Now, new developments in ophthalmic imaging and surgical microscopes are on the cusp of revolutionizing visualization of the surgical field. This article makes the case for the adoption of 3-D visualization technologies in retina surgery.


Live 3-D digital imaging has been used during corneal and cataract procedures since the introduction of the TrueVision 3D Surgical system (TrueVision Systems) in 2008.1 Its application in the retina world has only recently begun to take place, and it is slowly being adopted by retina surgeons.

Originally introduced in ophthalmology and neurosurgery as a rear projection system using dual stacked projectors and a retractable screen, the design progressed to a high-definition (HD) video monitor viewed with passive polarization 3-D glasses. Over time, the image quality, computational processing speed, and 3-D monitor resolution have improved significantly, leading to the current ultra-HD 4K 3-D monitor configuration now in use. This technology converts an optical microscope into a powerful digital imaging system. In 2014, the Leica M844 and Leica M822 ophthalmology microscopes (Leica Microsystems) were made globally available with TrueVision 3D visualization, recording, and editing technology. Combined with TrueVision’s fifth-generation ICM5 camera platform, the 4K display provides a new level of image quality and utility.

The improvement in image resolution and color quality has been a key factor in the adoption of 3-D digital imaging for heads-up live retina surgery.2 Additionally, 3-D camera improvements have provided a greater sense of depth, and faster computer processing has reduced latency between image capture and video output so that retinal procedures can now be routinely performed in a heads-up fashion working off the 3-D screen.3 In an experimental study, Eckardt and Paulo found the method to be well suited for heads-up surgery in vitreoretinal procedures.4 In their survey of 20 surgeons and a retrospective analysis of more than 400 vitrectomy cases, the authors noted that nearly 92% of the volunteers preferred the ergonomics of the heads-up technique. They deemed the heads-up technique and the traditional method to be similar as far as speed, ease of microscopic manipulations, and image sharpness. However, they noted that surgeons made significantly fewer mistakes with the heads-up method.

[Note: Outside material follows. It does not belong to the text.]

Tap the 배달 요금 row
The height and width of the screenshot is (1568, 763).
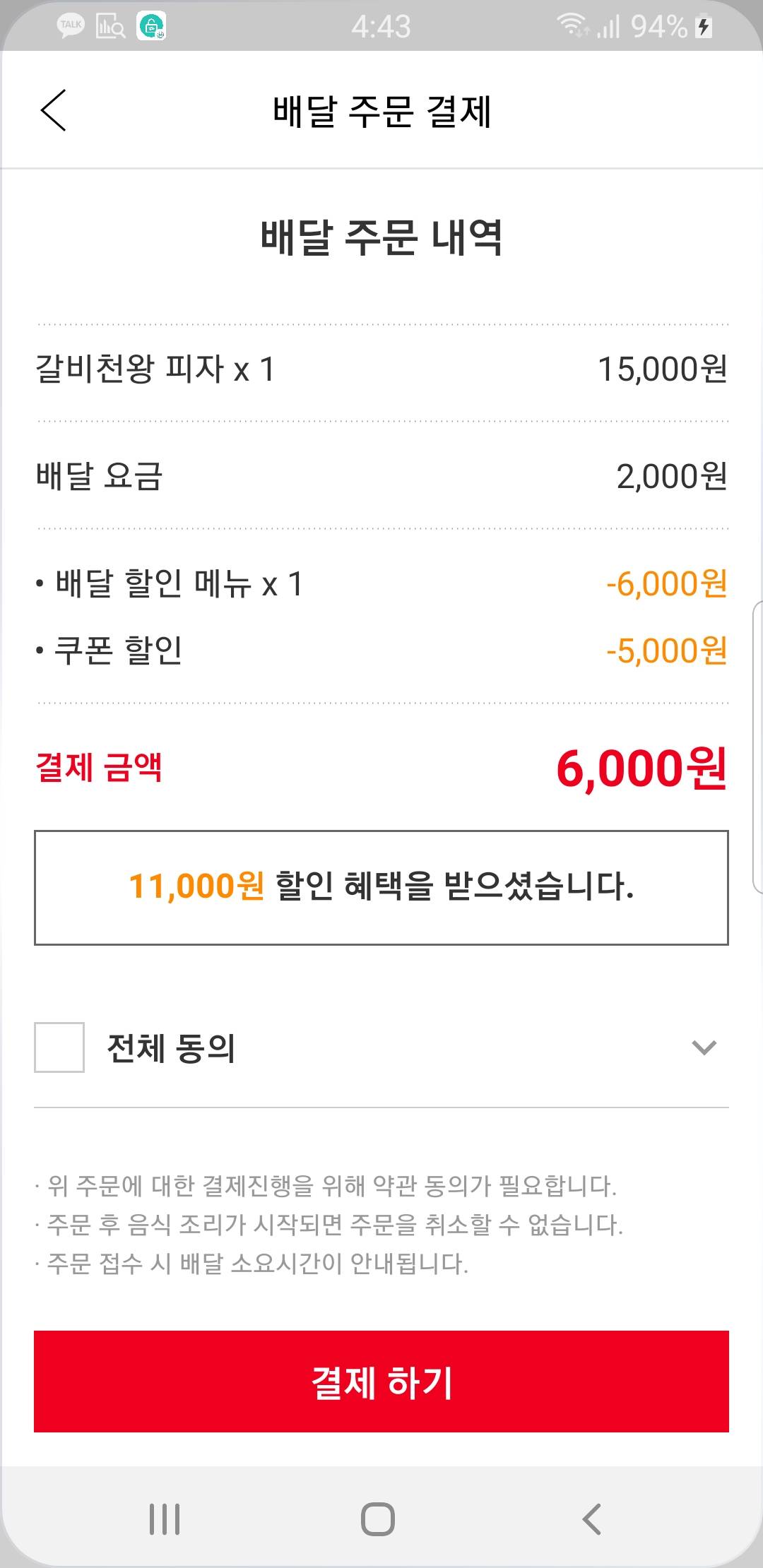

The next opportunity for enhancing 3-D retinal surgery lies in digital image manipulation capabilities, which may allow surgeons to significantly reduce microscope illumination levels. In early use, the TrueVision 3D ICM5 camera’s high dynamic range function has allowed retinal surgeons to reduce microscope illumination by 80% or more while still producing excellent image quality for live surgery. This could be key in reducing retinal phototoxicity risk for patients.